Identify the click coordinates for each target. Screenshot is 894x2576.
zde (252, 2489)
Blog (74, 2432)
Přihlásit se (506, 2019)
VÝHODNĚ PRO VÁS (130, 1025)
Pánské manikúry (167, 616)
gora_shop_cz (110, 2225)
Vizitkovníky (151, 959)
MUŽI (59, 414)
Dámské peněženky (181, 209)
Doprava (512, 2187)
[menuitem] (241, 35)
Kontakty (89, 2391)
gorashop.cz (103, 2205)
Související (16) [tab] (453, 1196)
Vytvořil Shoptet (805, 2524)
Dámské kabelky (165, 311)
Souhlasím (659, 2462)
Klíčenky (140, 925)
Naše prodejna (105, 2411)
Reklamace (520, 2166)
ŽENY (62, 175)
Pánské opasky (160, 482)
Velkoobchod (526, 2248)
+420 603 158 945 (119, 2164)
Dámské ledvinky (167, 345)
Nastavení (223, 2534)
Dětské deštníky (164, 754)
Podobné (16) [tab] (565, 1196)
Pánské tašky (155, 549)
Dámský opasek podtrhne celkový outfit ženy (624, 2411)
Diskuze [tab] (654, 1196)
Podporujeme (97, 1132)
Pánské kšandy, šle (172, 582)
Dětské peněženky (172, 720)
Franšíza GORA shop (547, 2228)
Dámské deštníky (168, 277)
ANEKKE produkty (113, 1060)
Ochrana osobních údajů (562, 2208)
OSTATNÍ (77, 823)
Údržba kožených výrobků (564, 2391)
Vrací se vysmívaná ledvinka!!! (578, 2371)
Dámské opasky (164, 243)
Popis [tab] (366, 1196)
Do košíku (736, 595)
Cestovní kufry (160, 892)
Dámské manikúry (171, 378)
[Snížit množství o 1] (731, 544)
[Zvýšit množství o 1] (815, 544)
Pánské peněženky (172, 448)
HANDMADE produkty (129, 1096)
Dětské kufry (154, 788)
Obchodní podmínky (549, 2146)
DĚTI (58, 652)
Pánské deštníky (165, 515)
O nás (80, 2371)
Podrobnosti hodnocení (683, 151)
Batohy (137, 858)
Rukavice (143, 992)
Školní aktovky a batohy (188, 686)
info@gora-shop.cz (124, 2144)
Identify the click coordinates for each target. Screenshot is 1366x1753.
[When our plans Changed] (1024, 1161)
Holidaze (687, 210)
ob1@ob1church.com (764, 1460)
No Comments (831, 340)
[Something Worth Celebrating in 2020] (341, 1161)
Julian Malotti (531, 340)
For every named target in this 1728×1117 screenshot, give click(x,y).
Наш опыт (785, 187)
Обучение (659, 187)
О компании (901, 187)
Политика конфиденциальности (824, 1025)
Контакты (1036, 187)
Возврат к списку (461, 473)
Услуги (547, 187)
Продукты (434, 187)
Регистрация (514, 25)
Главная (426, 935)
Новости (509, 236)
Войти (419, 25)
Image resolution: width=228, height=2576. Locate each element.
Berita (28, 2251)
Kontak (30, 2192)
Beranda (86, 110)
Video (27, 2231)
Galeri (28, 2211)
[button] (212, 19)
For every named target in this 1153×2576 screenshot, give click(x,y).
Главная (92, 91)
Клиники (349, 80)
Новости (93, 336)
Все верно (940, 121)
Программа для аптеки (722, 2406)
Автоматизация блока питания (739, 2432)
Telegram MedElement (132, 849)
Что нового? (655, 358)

YOUR GOAL -
Only one stretch of the data above is needed. Restate it word for word, from the line containing "Kontakty (89, 2391)" through the line containing "Dětské peněženky (172, 720)", both ends included.

SOLUTION -
Kontakty (89, 2391)
gorashop.cz (103, 2205)
Související (16) [tab] (453, 1196)
Vytvořil Shoptet (805, 2524)
Dámské kabelky (165, 311)
Souhlasím (659, 2462)
Klíčenky (140, 925)
Naše prodejna (105, 2411)
Reklamace (520, 2166)
ŽENY (62, 175)
Pánské opasky (160, 482)
Velkoobchod (526, 2248)
+420 603 158 945 (119, 2164)
Dámské ledvinky (167, 345)
Nastavení (223, 2534)
Dětské deštníky (164, 754)
Podobné (16) [tab] (565, 1196)
Pánské tašky (155, 549)
Dámský opasek podtrhne celkový outfit ženy (624, 2411)
Diskuze [tab] (654, 1196)
Podporujeme (97, 1132)
Pánské kšandy, šle (172, 582)
Dětské peněženky (172, 720)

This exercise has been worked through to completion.